Tu ne dois plus partir, je n'en peux plus de souffrir. Il a un grand sourire. Jovial. Taquin. Enfantin. Elle a dû oublier à quel point il adorait le matin, lui-même ne s'en souvenait presque plus. Il n'y avait plus vraiment de matin. Elle ne le lâche plus du regard. Un peu comme hier soir. Apparition fantasmagorique. Toute frêle dans son manteau ocre. Un petit moineau. Il aurait voulu, s'allonger près d'elle, enfouir sa tête dans ses boucles rousses, la serrer, lui dire à quel point elle lui a manqué. Mais il n'en fera rien. Il a compris que ça ne servirait à rien. Et puis elle ne lui a pas tant manqué que ça, à vrai dire elle ne l'a jamais laissé. Elle était toujours là. À danser dans les verres, à se glisser dans ses bouteilles, à lui susurrer ses dangereux chants la nuit, à lui faire du mal. À le marquer, non il ne pouvait pas la rater. Rose Weasley est partout, même dans son lit. Il se rappelle tellement bien, à seize ans, ce cri victorieux de fou furieux, « Je vais mettre Rose Weasley dans mon lit !». Dix ans plus tard, qu'est-ce qu'il en reste ? Eux deux. Il n'avait pas franchement prévu d'en tomber amoureux, s'il avait su qu'il l'était déjà il ne se serait pas aventurer dans ce pari périlleux. Et puis il ne l'aime pas tant que ça, hein. Il l'aime juste un peu. Pour combler un creux. Mais de qui il se moque. Aucune crédibilité. Débilité congénitale, dirait son père. Elle n'a pas l'air de vouloir se lever. Ah oui, il lui a dit de ne pas s'en aller. Mais elle a jamais été foutu de l'écouter, saleté Weasley.
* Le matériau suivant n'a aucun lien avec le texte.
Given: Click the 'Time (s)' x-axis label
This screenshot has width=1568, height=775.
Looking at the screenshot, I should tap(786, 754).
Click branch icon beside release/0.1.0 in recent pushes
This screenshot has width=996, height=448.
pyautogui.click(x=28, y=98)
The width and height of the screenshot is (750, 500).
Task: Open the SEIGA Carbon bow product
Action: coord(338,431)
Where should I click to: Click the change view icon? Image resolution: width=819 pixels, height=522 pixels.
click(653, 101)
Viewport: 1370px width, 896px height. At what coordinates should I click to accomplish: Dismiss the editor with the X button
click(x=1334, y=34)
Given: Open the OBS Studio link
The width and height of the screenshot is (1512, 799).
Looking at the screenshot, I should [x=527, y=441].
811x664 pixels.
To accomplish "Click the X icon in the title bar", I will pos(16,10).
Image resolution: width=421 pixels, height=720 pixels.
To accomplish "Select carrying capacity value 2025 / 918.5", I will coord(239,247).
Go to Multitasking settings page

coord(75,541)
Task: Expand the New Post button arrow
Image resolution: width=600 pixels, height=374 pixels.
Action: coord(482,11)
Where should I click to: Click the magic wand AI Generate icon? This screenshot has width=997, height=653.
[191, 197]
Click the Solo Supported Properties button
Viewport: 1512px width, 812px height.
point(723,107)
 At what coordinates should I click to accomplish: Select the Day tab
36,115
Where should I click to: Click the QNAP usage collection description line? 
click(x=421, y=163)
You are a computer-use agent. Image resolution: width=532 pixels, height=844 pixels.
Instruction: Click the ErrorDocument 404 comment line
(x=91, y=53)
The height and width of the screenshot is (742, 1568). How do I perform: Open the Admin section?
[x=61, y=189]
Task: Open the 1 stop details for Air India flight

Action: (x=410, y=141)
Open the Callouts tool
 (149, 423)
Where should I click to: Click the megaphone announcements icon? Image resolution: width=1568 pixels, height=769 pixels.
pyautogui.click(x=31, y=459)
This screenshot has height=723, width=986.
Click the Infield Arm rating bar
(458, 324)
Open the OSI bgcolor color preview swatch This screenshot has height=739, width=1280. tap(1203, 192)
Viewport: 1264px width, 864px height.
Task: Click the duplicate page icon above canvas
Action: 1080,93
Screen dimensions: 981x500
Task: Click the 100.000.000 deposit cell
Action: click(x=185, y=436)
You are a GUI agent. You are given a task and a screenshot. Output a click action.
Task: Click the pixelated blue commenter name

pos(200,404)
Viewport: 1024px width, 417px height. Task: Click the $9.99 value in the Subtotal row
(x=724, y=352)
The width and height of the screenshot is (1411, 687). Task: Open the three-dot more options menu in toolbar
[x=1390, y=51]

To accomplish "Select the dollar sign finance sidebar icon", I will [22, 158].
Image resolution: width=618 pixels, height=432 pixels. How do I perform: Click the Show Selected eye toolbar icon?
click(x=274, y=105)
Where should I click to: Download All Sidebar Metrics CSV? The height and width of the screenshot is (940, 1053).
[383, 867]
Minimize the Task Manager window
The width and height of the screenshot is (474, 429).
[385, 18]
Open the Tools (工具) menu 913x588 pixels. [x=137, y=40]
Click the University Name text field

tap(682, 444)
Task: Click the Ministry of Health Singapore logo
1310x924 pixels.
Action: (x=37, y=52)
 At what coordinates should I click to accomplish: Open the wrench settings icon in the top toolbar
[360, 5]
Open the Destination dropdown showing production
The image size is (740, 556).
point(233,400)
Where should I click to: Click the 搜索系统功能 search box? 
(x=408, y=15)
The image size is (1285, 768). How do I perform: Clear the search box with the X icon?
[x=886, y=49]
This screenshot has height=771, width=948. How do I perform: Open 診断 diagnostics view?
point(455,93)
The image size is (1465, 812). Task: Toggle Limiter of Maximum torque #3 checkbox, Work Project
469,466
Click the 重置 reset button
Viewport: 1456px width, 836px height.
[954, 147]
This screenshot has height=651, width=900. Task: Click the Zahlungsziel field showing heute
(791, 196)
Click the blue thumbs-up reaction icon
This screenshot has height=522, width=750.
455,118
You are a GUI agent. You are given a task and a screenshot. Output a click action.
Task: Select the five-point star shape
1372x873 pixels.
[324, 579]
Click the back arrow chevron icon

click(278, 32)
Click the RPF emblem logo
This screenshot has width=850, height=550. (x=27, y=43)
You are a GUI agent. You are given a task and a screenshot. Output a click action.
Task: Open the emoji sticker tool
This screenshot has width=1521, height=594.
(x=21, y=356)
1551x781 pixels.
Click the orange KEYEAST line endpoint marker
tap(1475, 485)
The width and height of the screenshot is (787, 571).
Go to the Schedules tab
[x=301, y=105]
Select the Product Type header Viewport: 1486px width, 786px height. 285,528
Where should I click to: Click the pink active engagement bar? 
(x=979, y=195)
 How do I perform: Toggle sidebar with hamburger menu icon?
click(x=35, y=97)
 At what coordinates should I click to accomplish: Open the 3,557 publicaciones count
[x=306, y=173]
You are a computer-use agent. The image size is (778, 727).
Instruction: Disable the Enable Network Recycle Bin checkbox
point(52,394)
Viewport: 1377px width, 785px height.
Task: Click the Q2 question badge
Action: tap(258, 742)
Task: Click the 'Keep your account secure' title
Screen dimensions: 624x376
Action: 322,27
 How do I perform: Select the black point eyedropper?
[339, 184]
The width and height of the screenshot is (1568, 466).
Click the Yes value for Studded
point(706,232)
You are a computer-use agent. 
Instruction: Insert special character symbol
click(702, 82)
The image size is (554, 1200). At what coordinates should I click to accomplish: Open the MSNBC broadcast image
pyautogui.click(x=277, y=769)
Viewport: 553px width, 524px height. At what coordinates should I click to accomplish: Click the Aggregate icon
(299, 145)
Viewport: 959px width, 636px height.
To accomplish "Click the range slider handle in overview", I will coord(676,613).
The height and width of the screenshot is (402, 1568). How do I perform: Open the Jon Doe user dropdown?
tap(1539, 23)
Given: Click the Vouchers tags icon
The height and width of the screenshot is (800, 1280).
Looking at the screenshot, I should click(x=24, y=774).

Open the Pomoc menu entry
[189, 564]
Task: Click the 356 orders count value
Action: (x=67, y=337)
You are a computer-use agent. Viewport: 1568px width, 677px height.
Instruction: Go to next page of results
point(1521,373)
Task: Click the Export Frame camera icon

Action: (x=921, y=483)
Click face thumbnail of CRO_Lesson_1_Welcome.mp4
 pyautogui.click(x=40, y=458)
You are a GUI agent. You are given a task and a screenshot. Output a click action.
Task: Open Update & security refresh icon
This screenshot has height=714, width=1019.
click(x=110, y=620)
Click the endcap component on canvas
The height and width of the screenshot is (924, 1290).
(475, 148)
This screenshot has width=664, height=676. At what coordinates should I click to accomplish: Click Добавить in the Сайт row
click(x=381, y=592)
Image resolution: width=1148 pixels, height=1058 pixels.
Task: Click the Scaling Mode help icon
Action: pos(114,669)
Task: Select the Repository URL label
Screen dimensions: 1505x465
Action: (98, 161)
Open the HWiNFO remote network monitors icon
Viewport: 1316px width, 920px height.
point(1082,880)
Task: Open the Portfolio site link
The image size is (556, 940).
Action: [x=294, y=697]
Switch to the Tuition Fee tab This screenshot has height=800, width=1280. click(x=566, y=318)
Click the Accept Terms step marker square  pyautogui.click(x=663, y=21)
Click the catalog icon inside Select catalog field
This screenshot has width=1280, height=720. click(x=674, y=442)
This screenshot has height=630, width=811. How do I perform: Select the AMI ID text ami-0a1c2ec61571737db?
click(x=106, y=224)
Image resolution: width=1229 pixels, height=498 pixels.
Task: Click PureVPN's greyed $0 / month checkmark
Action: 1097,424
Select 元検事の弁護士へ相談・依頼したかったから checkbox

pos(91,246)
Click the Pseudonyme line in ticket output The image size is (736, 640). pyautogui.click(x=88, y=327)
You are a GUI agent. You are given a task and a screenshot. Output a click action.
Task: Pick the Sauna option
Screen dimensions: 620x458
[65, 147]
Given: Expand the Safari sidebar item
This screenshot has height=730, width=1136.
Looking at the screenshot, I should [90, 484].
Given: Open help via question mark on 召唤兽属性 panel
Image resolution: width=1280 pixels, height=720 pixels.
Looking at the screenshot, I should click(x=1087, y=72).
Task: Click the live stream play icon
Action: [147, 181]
Bon, c'est vrai qu'il ne lui a pas toujours tout raconté. C'est ce qu'elle lui a dit hier soir. En passant, en pleurant. Qu'est-ce qu'il a pu se détester de la voir pleurer. Elle n'avait jamais pleuré, avant. Elle n'avait jamais pleuré quand il l'attirait comme un aimant. Amants. Quand ils l'étaient encore. Et puis il y a eu hier soir. Elle ne doit plus s'en souvenir, elle était ivre. Lui aussi, bourré de ses cris, saoul de ses yeux, alcoolisé de ses larmes, fou d'elle. Rose ne savait que hurler. Depuis… toujours. Elle criait plus qu'elle ne parlait. Mais c'était joyeux, doux, un peu fou, tellement Weasley. Là, elle était juste triste. Vidée. Ecorchée. Elle avait martelé son torse de coups, comme si elle avait voulu s'échapper. Il ne s'était même pas rendu compte qu'il la retenait, qu'il la serrait. Pour la première fois, elle avait geint, c'était, oui, c'était une plainte « Dix ans, dix ans, dix ans à t'aimer et je ne sais rien de toi. Ta cicatrice à la hanche, ta première fois, ton premier ami, ton premier amour, ta première réelle décision, le nom de jeune fille de ta mère, si t'as déjà aimé quelqu'un d'autre que toi-même, je sais pas moi, un animal, si tu m'as aimé moi, pourquoi tu as toujours ces putains d'ecchymoses sur ton bras ? Dix ans, dix ans, et je ne sais même pas pourquoi tu as des ecchymoses sur ton bras droit. Et tu dis que je suis parti ? Mais, c'est toi qui n'es jamais venu, Scorpius. Comment tu veux que je t'aime encore ? Je ne sais même pas qui tu es. » Tellement fragile, sa rose.

Alors, il allait revenir. Pardon, venir. Et elle va revenir. C'est aussi simple que ça. Il a envie de rire, mais il ne sait pas s'il a raison d'y croire ou non, elle peut tout aussi bien fuir. Après tout, elle avait presque avoué ne jamais l'avoir aimer. Blessure narcissique. Laissons resurgir le passé, si c'est le seul moyen de la garder.

« La pensine est dans l'armoire. Elle est ancienne, je te prierais d'y faire attention, tu as une fâcheuse tendance à briser ce qui m'appartient, ces derniers temps. Depuis dix ans. Il y a tout ce que tu m'as demandé. Dans la pensine, je veux dire, pas dans nos dix ans. J'ai des choses plus importante à faire que te regarder déchiqueter mon passé. Trouve ce que tu peux trouver. Après tout, me percer c'est tout ce qui t'intéresse, depuis toujours, alors autant le faire à jour. Bonne journée, Rose Weasley. Je t'enferme pour plus de sécurité. »

Il a claqué la porte.

Elle n'a rien compris.

Et les mots tournent dans sa tête, pensine, ancienne, attention, dix ans, passé, trouver, percer, Rose, briser, briser, briser, briser. En ce qu'il s'agit de l'enfermer, cela fait bien longtemps, de toute façon. La pensine. Elle a un peu peur, elle, elle était à Serdaigle. Mais elle ne peut plus fuir, le fuir, elle n'a plus d'excuses. La pensine, oui, c'est l'unique solution.

Rose, tu vas jouer encore longtemps ?

Maintenant, on va jouer selon tes règles Scorpius.